Der Landtag fordert die Landesregierung auf,

  • ein ganzheitliches Konzept zur Sprachförderung bei Kindern beginnend bei der frühkindlichen Bildung zu erstellen und dabei den Fokus auf die alltagsintegrierte Sprachbildung zu legen.

o Diese muss mit ausreichend finanziellen und personellen Ressourcen hinterlegt sein.

o Hierzu müssen Sprach-Kitas eine gesetzliche Verankerung im Kinderbildungsgesetz erhalten und damit ihre Finanzierung sicher gestellt werden.

o Die Förderung von „plusKitas“in Nordrhein-Westfalen muss erweitert werden, wodurch jeder bestehenden „Sprach-Kita“ein nahtloser Übergang in dieses Förderungsmodell ermöglicht wird.

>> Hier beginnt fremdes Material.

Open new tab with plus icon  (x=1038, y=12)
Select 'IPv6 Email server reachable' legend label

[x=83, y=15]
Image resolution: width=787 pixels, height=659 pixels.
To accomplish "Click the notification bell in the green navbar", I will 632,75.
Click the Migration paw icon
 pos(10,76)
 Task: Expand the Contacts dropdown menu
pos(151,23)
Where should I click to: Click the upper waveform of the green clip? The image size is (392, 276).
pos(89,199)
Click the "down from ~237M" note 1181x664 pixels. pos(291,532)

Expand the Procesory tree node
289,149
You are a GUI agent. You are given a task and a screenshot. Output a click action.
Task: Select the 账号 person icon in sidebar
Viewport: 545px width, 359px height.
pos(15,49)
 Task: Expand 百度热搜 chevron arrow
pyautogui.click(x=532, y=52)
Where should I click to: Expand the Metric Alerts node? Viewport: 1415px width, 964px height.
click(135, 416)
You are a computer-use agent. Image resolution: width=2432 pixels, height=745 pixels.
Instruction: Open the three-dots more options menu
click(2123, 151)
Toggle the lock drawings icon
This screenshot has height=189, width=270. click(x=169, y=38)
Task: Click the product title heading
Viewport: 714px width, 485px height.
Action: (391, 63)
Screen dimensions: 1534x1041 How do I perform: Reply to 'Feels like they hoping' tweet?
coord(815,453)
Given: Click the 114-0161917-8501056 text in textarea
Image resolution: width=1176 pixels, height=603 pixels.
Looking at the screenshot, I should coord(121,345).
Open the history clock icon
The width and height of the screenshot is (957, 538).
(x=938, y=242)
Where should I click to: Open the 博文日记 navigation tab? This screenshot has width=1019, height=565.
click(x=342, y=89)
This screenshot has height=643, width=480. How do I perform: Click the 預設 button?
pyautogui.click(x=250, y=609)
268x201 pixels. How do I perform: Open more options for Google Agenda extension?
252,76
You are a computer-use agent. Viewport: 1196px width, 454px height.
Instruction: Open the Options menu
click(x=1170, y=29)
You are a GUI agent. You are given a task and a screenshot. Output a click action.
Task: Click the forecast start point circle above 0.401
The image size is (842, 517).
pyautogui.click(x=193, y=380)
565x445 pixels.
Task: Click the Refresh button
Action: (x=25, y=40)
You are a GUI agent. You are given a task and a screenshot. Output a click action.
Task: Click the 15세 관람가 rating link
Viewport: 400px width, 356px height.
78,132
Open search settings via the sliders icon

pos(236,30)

Das Landeskonzept „plusKita“sollte dazu angepasst werden, um eine harmonische Integration der aktuellen Ziele des Programms „Sprach-Kita“zu gewährleisten.

o Dokumentation im Zuge der alltagsintegrieten Sprachbildung muss vollständig
digitalisiert werden.

  • sicherzustellen, dass auch im Rahmen der Schuleingangsuntersuchung zukünftig allen Kindern rechtzeitig vor Beginn ihrer Schullaufbahn eine zuverlässige Diagnostik mit evtl. sich anschließender Förderung zuteilwird.
     
  • darüber hinaus zusätzliche Therapieplätze für die Sprachförderung zu finanzieren.
     
  • ein Landesinstitut für frühkindliche Sprachbildung zu schaffen, welches die alltagsintegrierte Sprachbildung weiterentwickelt und Angebote zur Fort- und Weiterbildung schafft.
     
  • die ganzheitliche Kindertagesbetreuung zu stärken und weiterhin den Einsatz von Fachkräften aus der Logopädie, Ergotherapie sowie von ausgebildeten Musik- und Theaterpädagoginnen und -pädagogen in Kitas ermöglichen.
     
  • ein Qualifizierungsprogramm Sprachförder-Erzieher aufzulegen.